» **Task directions**:
Collect each line of the records containing the string "will".

(Dataset excerpts)

>>

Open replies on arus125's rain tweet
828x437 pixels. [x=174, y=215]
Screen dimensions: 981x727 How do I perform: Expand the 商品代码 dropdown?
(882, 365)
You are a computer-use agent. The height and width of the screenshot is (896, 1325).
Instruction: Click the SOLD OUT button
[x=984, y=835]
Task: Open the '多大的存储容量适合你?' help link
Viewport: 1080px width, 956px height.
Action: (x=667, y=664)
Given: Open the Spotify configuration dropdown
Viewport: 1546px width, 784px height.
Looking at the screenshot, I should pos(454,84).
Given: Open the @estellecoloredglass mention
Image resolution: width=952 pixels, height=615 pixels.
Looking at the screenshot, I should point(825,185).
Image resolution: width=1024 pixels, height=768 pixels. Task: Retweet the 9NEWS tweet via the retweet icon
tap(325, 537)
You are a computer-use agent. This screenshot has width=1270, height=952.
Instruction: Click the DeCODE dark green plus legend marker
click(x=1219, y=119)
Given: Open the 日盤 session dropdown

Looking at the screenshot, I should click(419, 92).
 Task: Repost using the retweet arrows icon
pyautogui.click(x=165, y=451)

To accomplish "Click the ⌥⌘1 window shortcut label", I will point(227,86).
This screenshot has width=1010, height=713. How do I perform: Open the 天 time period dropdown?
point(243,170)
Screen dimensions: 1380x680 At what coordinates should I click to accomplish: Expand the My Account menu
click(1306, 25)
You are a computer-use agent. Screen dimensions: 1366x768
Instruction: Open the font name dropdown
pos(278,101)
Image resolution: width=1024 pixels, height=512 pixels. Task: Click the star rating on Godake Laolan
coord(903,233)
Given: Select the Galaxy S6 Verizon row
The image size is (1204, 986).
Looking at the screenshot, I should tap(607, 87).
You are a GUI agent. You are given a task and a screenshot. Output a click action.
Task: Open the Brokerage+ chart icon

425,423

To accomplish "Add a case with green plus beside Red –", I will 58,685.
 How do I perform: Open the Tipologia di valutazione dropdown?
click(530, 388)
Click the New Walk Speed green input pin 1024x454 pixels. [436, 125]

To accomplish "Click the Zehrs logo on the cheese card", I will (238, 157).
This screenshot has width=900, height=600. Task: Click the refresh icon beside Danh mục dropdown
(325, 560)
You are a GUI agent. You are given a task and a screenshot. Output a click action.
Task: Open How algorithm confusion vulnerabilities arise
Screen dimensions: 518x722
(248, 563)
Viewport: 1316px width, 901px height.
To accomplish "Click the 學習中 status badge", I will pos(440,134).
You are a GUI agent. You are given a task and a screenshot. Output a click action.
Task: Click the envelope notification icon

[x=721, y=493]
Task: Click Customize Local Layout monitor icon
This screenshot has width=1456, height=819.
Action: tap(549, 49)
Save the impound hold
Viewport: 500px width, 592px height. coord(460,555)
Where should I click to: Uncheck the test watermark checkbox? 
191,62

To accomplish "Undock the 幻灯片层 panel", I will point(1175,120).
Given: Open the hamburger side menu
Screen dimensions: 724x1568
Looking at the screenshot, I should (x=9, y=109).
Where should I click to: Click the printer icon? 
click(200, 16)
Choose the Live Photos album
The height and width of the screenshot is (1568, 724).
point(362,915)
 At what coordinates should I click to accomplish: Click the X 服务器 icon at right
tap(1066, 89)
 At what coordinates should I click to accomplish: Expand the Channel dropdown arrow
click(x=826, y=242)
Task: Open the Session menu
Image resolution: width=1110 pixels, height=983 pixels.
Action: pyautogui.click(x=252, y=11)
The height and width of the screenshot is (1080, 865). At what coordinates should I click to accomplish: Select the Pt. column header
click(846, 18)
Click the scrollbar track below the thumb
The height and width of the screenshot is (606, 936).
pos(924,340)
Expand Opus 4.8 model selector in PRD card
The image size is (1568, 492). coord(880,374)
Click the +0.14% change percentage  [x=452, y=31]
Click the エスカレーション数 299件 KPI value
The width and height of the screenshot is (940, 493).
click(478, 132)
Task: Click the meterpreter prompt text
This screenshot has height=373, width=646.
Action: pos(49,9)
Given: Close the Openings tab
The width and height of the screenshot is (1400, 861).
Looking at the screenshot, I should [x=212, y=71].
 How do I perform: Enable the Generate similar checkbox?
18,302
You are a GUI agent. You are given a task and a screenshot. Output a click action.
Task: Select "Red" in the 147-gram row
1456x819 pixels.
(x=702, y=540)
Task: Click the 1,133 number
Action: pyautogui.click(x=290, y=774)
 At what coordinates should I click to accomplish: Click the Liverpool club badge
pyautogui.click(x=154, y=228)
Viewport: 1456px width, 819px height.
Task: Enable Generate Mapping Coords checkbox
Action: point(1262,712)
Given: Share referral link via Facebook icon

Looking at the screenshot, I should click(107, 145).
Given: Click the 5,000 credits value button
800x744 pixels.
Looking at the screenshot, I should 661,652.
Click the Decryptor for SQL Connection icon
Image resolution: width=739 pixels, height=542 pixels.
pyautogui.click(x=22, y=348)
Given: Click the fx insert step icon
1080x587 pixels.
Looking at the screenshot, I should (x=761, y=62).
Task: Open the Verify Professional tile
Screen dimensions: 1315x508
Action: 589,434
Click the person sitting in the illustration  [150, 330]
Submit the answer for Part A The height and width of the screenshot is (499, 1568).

<<

» **Response to the exercise**:
To accomplish "Click the ⌥⌘1 window shortcut label", I will point(227,86).
To accomplish "Add a case with green plus beside Red –", I will 58,685.
To accomplish "Click the Zehrs logo on the cheese card", I will (238, 157).
To accomplish "Click the 學習中 status badge", I will pos(440,134).
To accomplish "Undock the 幻灯片层 panel", I will point(1175,120).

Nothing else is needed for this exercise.